- _Written instruction_
Put every line of the entries below into a Markdown table with two columns, No. and Entry, where No. numbers the rows and Entry holds the line. Leave out blank lines.

- _Data for the task_
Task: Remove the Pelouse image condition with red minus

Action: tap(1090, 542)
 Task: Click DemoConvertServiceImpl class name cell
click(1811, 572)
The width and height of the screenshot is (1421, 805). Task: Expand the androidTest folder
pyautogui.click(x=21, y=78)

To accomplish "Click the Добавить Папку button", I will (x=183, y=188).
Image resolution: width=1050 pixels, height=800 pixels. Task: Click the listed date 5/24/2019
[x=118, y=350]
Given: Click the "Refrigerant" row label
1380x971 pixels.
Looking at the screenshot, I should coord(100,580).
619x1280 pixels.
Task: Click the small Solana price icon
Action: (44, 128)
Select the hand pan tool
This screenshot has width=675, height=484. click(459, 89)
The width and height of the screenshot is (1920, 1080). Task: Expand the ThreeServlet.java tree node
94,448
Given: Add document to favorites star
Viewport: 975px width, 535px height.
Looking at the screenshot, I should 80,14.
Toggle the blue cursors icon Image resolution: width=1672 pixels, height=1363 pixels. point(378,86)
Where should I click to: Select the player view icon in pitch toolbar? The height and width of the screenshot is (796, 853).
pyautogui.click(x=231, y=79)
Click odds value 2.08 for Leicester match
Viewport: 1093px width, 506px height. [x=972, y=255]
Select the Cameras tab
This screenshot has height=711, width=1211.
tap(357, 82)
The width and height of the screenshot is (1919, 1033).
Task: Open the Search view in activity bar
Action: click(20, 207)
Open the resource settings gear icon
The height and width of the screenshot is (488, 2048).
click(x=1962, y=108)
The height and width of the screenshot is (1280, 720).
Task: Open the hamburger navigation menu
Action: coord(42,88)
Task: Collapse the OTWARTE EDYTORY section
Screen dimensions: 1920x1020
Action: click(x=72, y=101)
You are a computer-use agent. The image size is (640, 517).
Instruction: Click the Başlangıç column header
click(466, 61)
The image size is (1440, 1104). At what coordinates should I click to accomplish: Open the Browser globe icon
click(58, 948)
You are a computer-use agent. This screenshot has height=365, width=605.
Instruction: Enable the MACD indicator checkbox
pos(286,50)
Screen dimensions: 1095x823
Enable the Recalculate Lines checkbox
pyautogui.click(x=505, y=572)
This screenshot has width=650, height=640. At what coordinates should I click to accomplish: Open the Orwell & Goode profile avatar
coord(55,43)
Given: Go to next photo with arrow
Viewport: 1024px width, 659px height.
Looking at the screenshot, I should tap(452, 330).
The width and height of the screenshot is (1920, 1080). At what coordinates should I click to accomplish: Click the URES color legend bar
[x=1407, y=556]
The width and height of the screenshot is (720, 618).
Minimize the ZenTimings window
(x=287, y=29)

- _Result below_
| No. | Entry |
|---|---|
| 1 | Task: Remove the Pelouse image condition with red minus |
| 2 | Action: tap(1090, 542) |
| 3 |  Task: Click DemoConvertServiceImpl class name cell |
| 4 | click(1811, 572) |
| 5 | The width and height of the screenshot is (1421, 805). Task: Expand the androidTest folder |
| 6 | pyautogui.click(x=21, y=78) |
| 7 | To accomplish "Click the Добавить Папку button", I will (x=183, y=188). |
| 8 | Image resolution: width=1050 pixels, height=800 pixels. Task: Click the listed date 5/24/2019 |
| 9 | [x=118, y=350] |
| 10 | Given: Click the "Refrigerant" row label |
| 11 | 1380x971 pixels. |
| 12 | Looking at the screenshot, I should coord(100,580). |
| 13 | 619x1280 pixels. |
| 14 | Task: Click the small Solana price icon |
| 15 | Action: (44, 128) |
| 16 | Select the hand pan tool |
| 17 | This screenshot has width=675, height=484. click(459, 89) |
| 18 | The width and height of the screenshot is (1920, 1080). Task: Expand the ThreeServlet.java tree node |
| 19 | 94,448 |
| 20 | Given: Add document to favorites star |
| 21 | Viewport: 975px width, 535px height. |
| 22 | Looking at the screenshot, I should 80,14. |
| 23 | Toggle the blue cursors icon Image resolution: width=1672 pixels, height=1363 pixels. point(378,86) |
| 24 | Where should I click to: Select the player view icon in pitch toolbar? The height and width of the screenshot is (796, 853). |
| 25 | pyautogui.click(x=231, y=79) |
| 26 | Click odds value 2.08 for Leicester match |
| 27 | Viewport: 1093px width, 506px height. [x=972, y=255] |
| 28 | Select the Cameras tab |
| 29 | This screenshot has height=711, width=1211. |
| 30 | tap(357, 82) |
| 31 | The width and height of the screenshot is (1919, 1033). |
| 32 | Task: Open the Search view in activity bar |
| 33 | Action: click(20, 207) |
| 34 | Open the resource settings gear icon |
| 35 | The height and width of the screenshot is (488, 2048). |
| 36 | click(x=1962, y=108) |
| 37 | The height and width of the screenshot is (1280, 720). |
| 38 | Task: Open the hamburger navigation menu |
| 39 | Action: coord(42,88) |
| 40 | Task: Collapse the OTWARTE EDYTORY section |
| 41 | Screen dimensions: 1920x1020 |
| 42 | Action: click(x=72, y=101) |
| 43 | You are a computer-use agent. The image size is (640, 517). |
| 44 | Instruction: Click the Başlangıç column header |
| 45 | click(466, 61) |
| 46 | The image size is (1440, 1104). At what coordinates should I click to accomplish: Open the Browser globe icon |
| 47 | click(58, 948) |
| 48 | You are a computer-use agent. This screenshot has height=365, width=605. |
| 49 | Instruction: Enable the MACD indicator checkbox |
| 50 | pos(286,50) |
| 51 | Screen dimensions: 1095x823 |
| 52 | Enable the Recalculate Lines checkbox |
| 53 | pyautogui.click(x=505, y=572) |
| 54 | This screenshot has width=650, height=640. At what coordinates should I click to accomplish: Open the Orwell & Goode profile avatar |
| 55 | coord(55,43) |
| 56 | Given: Go to next photo with arrow |
| 57 | Viewport: 1024px width, 659px height. |
| 58 | Looking at the screenshot, I should tap(452, 330). |
| 59 | The width and height of the screenshot is (1920, 1080). At what coordinates should I click to accomplish: Click the URES color legend bar |
| 60 | [x=1407, y=556] |
| 61 | The width and height of the screenshot is (720, 618). |
| 62 | Minimize the ZenTimings window |
| 63 | (x=287, y=29) |